After the game, decisions by the Cowboys coaching staff and Romo were questioned. The Cowboys were very successful rushing the ball in the first half, with Murray going for 93 yards. However, in the second half, even with a large lead, the Cowboys only gave the ball to Murray seven times. Ironically, it was the Packers who saw a lot of success in the second half rushing the ball. This was very apparent on each Cowboys’ drive that ended in an interception, with post-game commentators questioning why the Cowboys were not trying to run out the clock and instead were throwing the ball downfield. Cowboys head coach Jason Garrett noted after the game that in hindsight the team should have called more running plays.

==Aftermath==
After their victory, the Packers record was 7–6–1 and they were still in the hunt for the NFC North title. With Rodgers close to returning, the Packers hosted the Pittsburgh Steelers at Lambeau Field in Week 16. In that game the Packers gave up a late score after a fumble by Flynn, but then had a long kickoff return by Micah Hyde. After a couple plays, the Packers got to the one-yard line, but a penalty pushed them back five yards and gave them just enough time to run a play to try to score. Flynn threw incomplete and the Packers lost, leaving them with 7–7–1 record. The Bears lost in Week 16 as well, setting up a match-up in Week 17 for the NFC North title between the Packers and Bears, who were hosting. Rodgers returned from his injury for the Bears game and threw a late touchdown pass on fourth down to seal the victory and the NFC North title for the Packers. The game against the Bears was named one of the 50 greatest sports moments in Wisconsin history in 2020 by the Milwaukee Journal Sentinel. The Packers hosted the San Francisco 49ers in the first round of the playoffs, losing 23–20 and ending their season.

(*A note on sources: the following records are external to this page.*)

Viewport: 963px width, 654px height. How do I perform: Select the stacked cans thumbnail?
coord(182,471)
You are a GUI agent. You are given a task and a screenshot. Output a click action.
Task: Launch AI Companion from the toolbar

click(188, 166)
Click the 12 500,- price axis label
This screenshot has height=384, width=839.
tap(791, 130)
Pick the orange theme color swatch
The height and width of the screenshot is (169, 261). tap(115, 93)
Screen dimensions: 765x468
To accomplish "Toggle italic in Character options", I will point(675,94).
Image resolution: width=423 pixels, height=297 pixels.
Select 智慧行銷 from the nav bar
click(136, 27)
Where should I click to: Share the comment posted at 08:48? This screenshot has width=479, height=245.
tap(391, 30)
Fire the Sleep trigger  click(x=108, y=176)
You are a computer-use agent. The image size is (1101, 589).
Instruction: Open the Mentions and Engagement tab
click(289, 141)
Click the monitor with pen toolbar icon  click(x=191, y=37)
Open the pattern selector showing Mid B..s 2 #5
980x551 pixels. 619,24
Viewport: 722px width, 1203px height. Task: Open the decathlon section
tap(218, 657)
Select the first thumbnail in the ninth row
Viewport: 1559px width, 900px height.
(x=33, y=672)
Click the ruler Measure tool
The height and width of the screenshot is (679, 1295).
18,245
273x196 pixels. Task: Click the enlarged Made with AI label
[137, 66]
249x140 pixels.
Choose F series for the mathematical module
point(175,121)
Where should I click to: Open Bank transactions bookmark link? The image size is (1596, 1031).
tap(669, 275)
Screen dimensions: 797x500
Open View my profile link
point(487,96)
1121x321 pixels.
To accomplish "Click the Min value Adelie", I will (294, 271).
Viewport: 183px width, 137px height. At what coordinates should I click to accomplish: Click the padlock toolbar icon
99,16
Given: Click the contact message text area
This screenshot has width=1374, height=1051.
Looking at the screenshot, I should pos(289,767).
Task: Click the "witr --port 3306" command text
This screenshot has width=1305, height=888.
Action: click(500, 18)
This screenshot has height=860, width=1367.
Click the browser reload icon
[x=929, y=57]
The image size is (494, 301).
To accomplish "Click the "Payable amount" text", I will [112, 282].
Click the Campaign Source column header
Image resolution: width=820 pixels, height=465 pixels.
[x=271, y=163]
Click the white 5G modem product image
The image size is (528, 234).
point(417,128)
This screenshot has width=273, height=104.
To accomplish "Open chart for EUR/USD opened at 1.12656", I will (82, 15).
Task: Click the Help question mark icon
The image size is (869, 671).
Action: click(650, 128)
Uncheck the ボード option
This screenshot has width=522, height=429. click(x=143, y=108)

The Cowboys recovered the next week, beating the Washington Redskins and setting up another winner-take-all game for the NFC East division title against the Philadelphia Eagles in Week 17. The Cowboys lost 24–22, with a late interception keeping them from getting into field goal range near the end of the game. The loss gave the Eagles the division title and caused the Cowboys to miss the playoffs for the fourth straight season.

===Legacy===
The 23-point comeback victory tied the Packers' record for the largest comeback in franchise history. The previous 23-point comeback came during a 1982 regular season game against the Los Angeles Rams. The Milwaukee Journal Sentinel highlighted the game as one of the Packers' biggest fourth quarter comebacks, with the team down 12 points heading into the last quarter. It was also the second notable game where Flynn had a big outing as a back-up to Rodgers, after the final game of the 2011 season. In a 2024 article comparing the similarities between the 2013 and 2024 Packers seasons, the Wisconsin State Journal noted that Flynn helped engineer "a miraculous come-from-behind win" while providing enough contributions "to keep the Packers alive for a playoff berth". In his book chronicling the first 100 years of Packers history, Cliff Christl described the comeback against the Cowboys as an essential part of the 2013 season for the Packers, highlighting Flynn's contributions to the game. The victory helped the Packers keep their playoffs hopes alive, ultimately becoming necessary for them to win the NFC North. The game is a notable part of the Cowboys–Packers rivalry; Sports Illustrated in 2022 named it the fifth best game in the history of the rivalry.